Written by Clara Hinton
When a mother hears the word “stillbirth”, there are often hundreds of questions that race through her mind. The first and foremost question is, “What is a stillbirth?”
A stillbirth is the birth of a fully formed baby who is not living. The death may have occurred weeks before labor. Or, the death of the baby may have taken place hours before labor, or during the actual labor. The end result is always the same, though. A stillbirth is the birth of a baby who has died.
What causes a stillbirth? Many times the cause is never known, and a stillbirth is not likely to occur in a subsequent birth. Sometimes the cause of a stillbirth can be traced to problems with the position of the umbilical cord. Other causes can be traced to defects in the baby, especially chromosomal defects. High blood pressure in the mother is also a risk factor.
A stillbirth is an extremely difficult loss to endure. The baby will most often look perfectly formed and perfectly healthy. There will be ten little fingers and ten little toes, and perhaps a full head of hair. It is important for a mother to understand that she will have strong feelings for this little baby, and it will take a while for the shock of the baby’s death to seem real.
Most hospitals are very understanding about how important it is for a mother to hold her stillborn baby. A mother should not rush through the experience of holding her stillborn baby, but should take all the time she wants and needs holding her child. This time alone with the baby will be cherished time later on, and will be instrumental in helping cope with the grief of child loss.
There are many things to consider when a stillborn baby has been delivered. Should the baby have a name? Should pictures be taken of the baby? Should the baby be dressed in clothes? Should a memorial service be planned? If the baby was born prior to the state’s requirements for a burial, can the baby be buried at home?
Often, nobody will make suggestions to you at the time of the delivery of your stillborn child because it is such a painful experience for everyone.
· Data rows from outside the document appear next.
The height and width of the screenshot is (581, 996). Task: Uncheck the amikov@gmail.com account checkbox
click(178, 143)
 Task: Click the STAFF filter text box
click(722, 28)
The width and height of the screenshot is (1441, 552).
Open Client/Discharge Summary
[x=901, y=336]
It is much easier emotionally to rush through the entire ordeal, often leaving the parents with a lot of unanswered questions and future grief. It is so important to be aware of the fact that you do have rights and you do have several options available to you.
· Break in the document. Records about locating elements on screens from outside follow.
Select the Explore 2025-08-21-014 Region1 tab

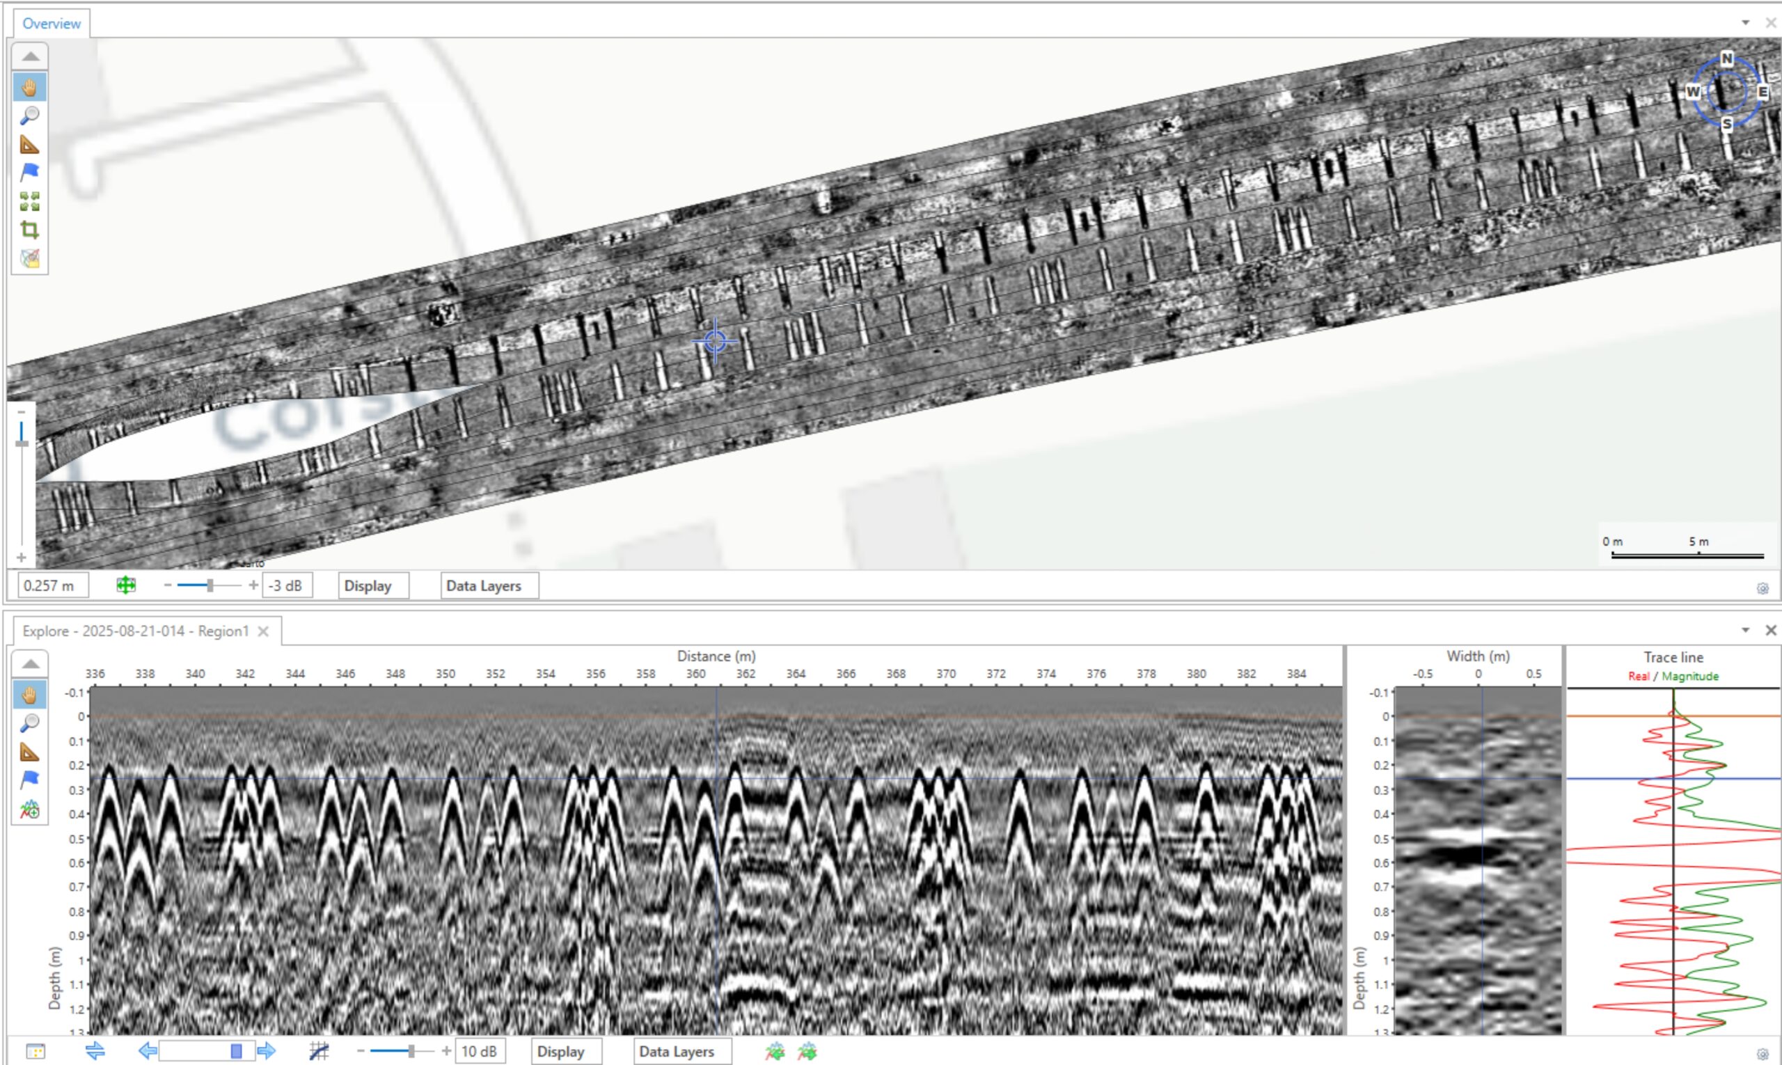point(136,632)
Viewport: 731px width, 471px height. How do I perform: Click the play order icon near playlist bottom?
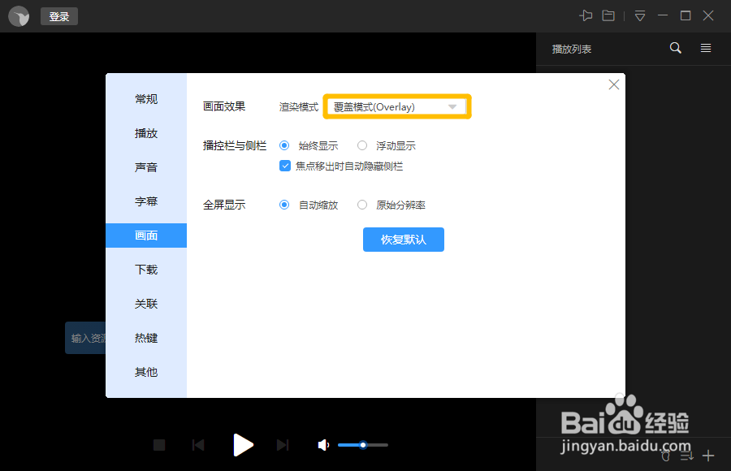point(686,455)
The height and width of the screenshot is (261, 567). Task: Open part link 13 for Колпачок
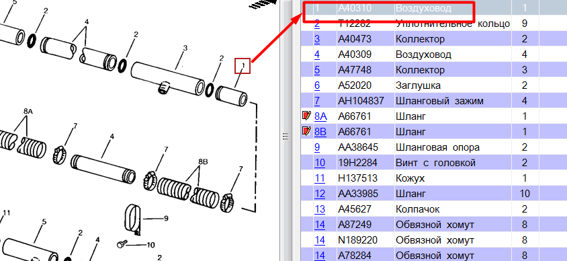(x=320, y=210)
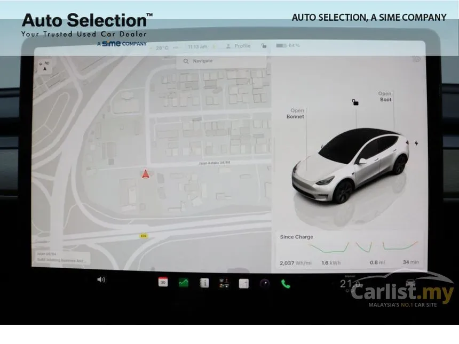Tap the charge port lightning icon
The image size is (459, 344).
pyautogui.click(x=416, y=143)
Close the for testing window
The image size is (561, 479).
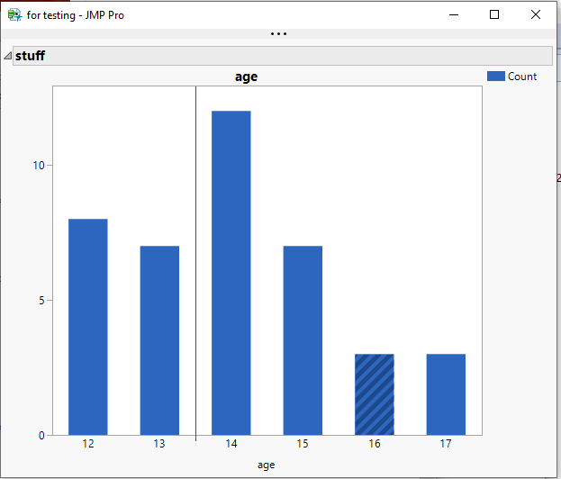coord(536,14)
Above all else, do what is healing for you. If you want to take hundreds of pictures, then do so. If you want to have a memorial service for your baby, of course you should follow through with this. If you want to dress your baby and rock him/her for several hours, then ask the hospital staff for a rocking chair and take your time alone holding your baby. Remember—this is your baby!
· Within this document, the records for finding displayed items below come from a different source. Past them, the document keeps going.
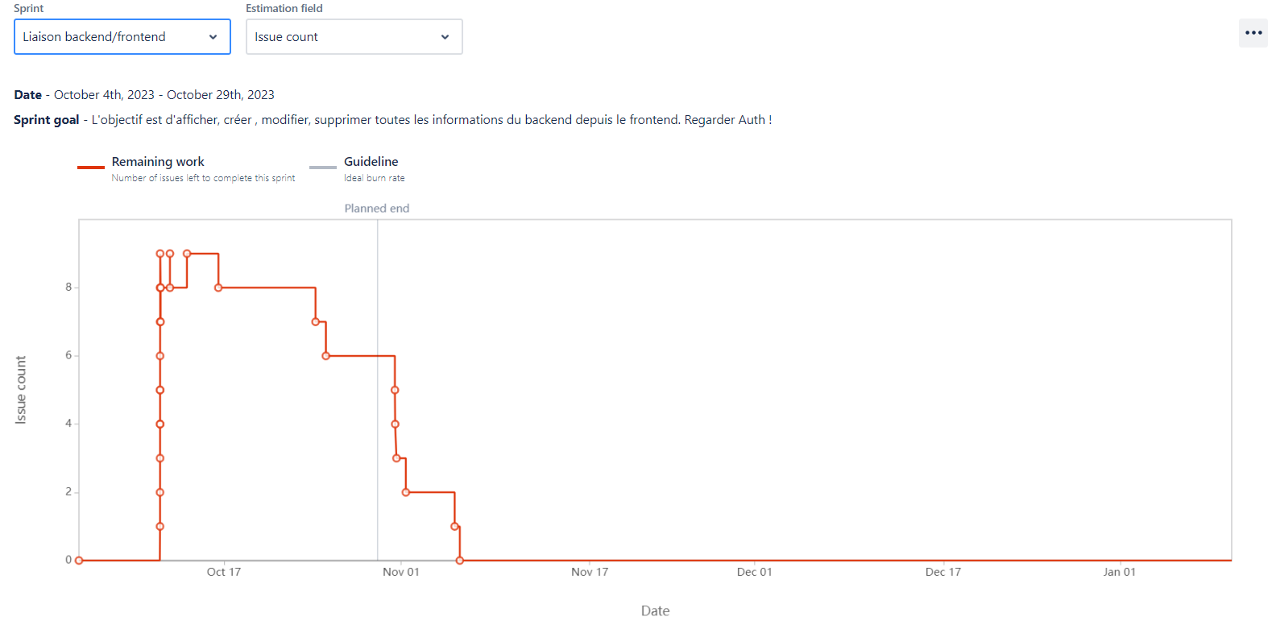
Task: Click the Oct 17 axis label
Action: click(223, 572)
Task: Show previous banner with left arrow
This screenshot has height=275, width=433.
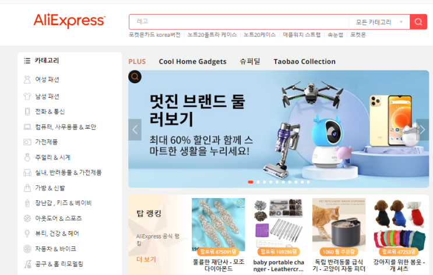Action: click(135, 129)
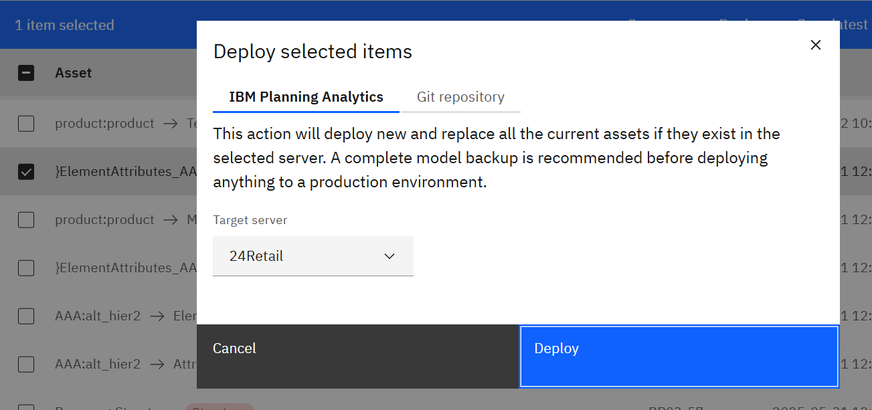Click the Deploy button
Viewport: 872px width, 410px height.
(679, 357)
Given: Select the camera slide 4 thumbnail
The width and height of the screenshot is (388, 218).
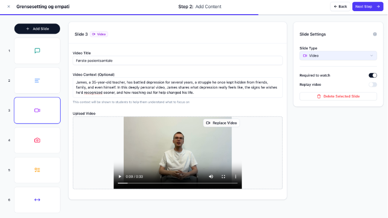Looking at the screenshot, I should click(37, 140).
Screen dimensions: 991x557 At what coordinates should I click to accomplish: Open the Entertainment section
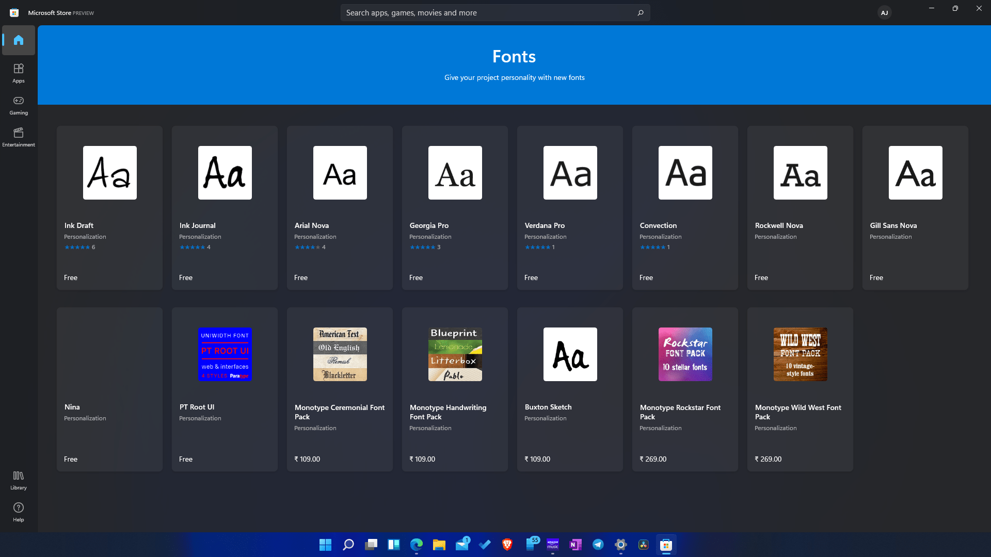[x=19, y=137]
The grief one experiences from a stillbirth is a very deep grief. There was anticipation and planning for a beautiful child, and all of those dreams were taken away. By doing everything possible to validate the fact that you delivered a baby, you will aid in your journey of grief in the days ahead. The walk from grief back to joy-filled living might be a very slow process. Be gentle with yourself! Working through grief is lots of hard work!